* **INFORMATION**
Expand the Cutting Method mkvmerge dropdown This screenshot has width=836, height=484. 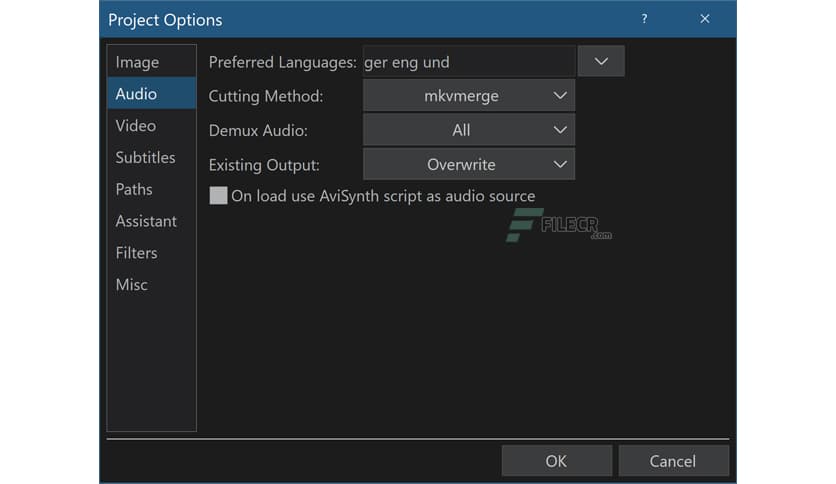coord(468,96)
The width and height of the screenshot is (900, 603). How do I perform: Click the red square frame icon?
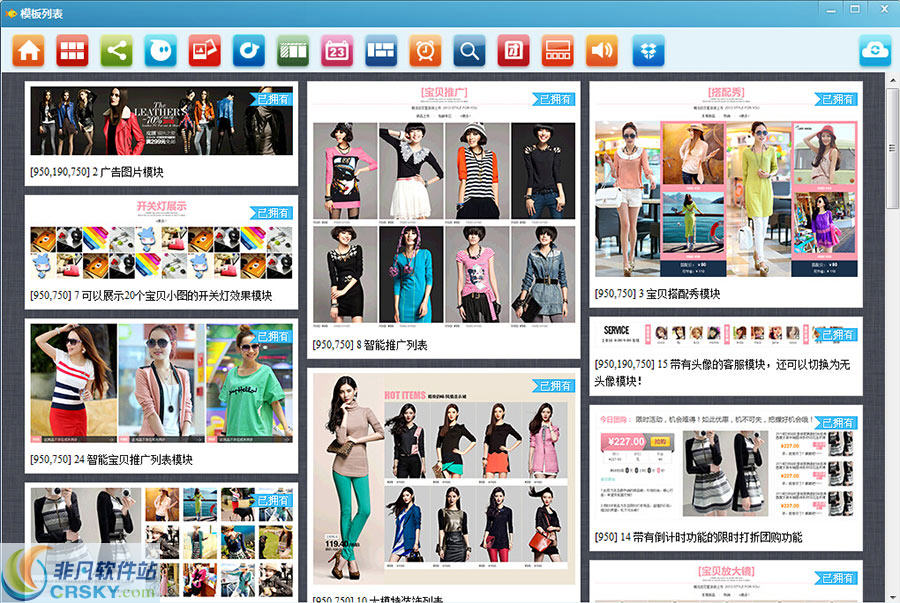click(513, 50)
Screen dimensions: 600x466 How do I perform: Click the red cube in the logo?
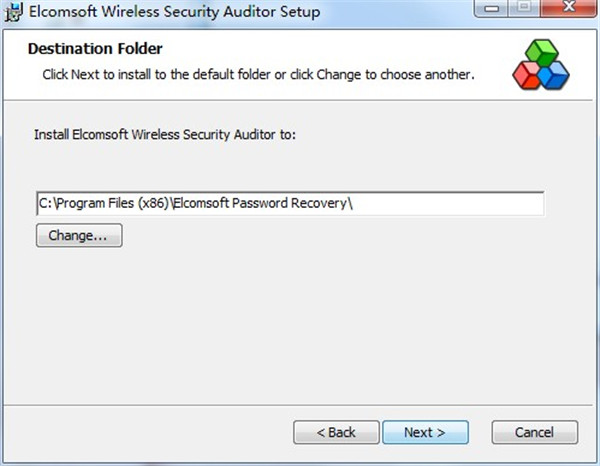[526, 76]
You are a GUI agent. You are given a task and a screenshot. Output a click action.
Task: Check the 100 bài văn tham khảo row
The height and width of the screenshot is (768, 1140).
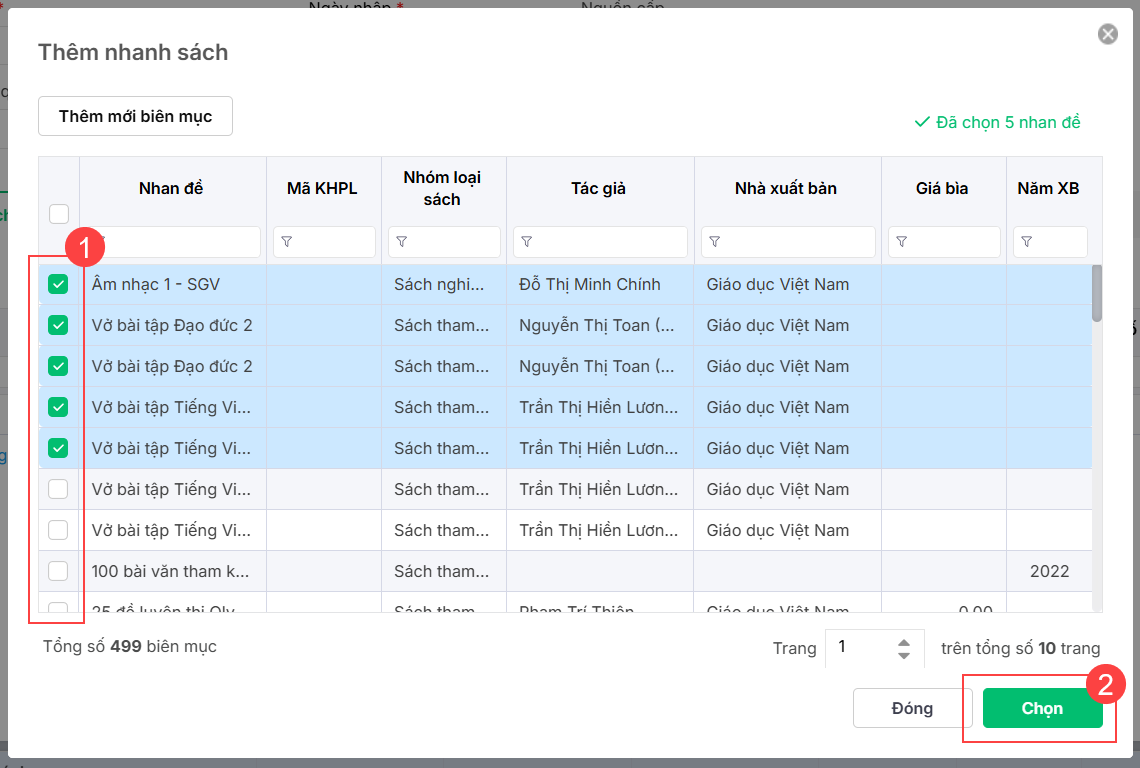tap(59, 571)
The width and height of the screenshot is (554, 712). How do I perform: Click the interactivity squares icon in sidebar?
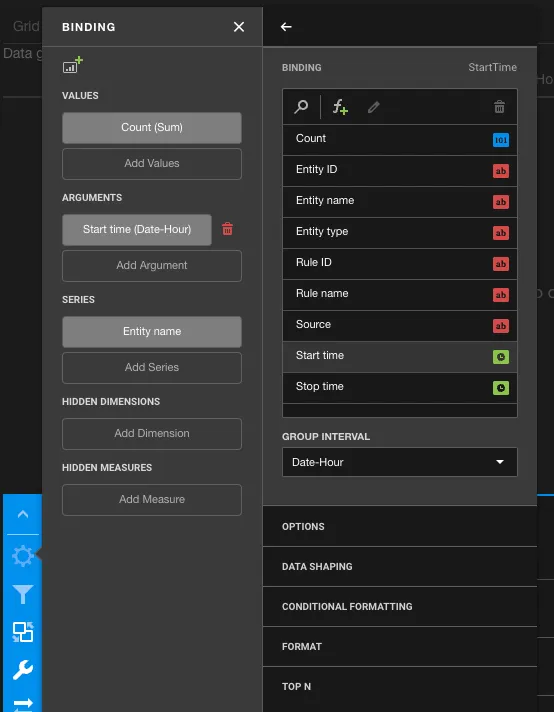tap(23, 632)
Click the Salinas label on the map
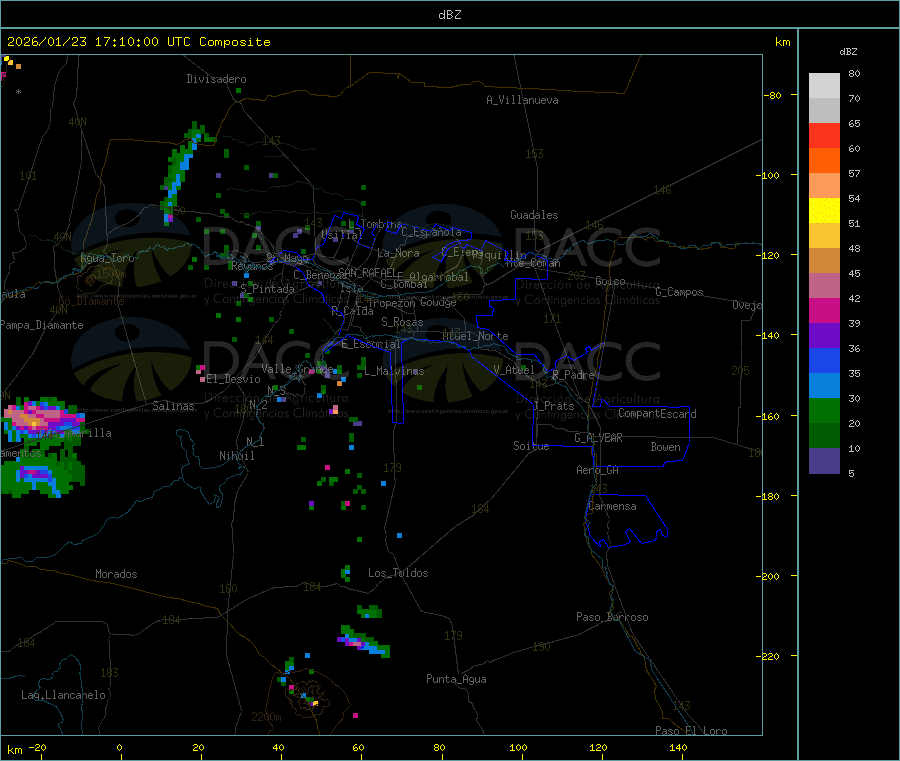Screen dimensions: 900x761 (x=173, y=406)
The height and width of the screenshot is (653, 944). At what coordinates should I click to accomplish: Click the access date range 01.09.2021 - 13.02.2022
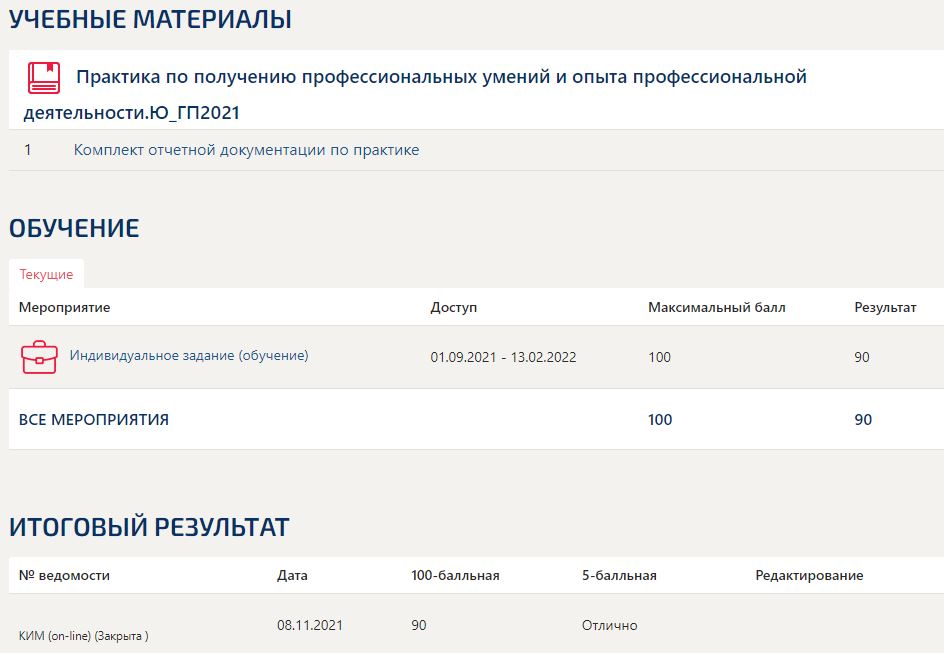click(503, 357)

* **WHAT TO PRODUCE**
Return the lines exactly, from the one containing "Click the Salinas label on the map" through the last line above, including both ends and excluding every picture.

* **OUTPUT FOR THIS TASK**
Click the Salinas label on the map
Screen dimensions: 900x761 (x=173, y=406)
The height and width of the screenshot is (653, 944). At what coordinates should I click to accomplish: Click the access date range 01.09.2021 - 13.02.2022
click(503, 357)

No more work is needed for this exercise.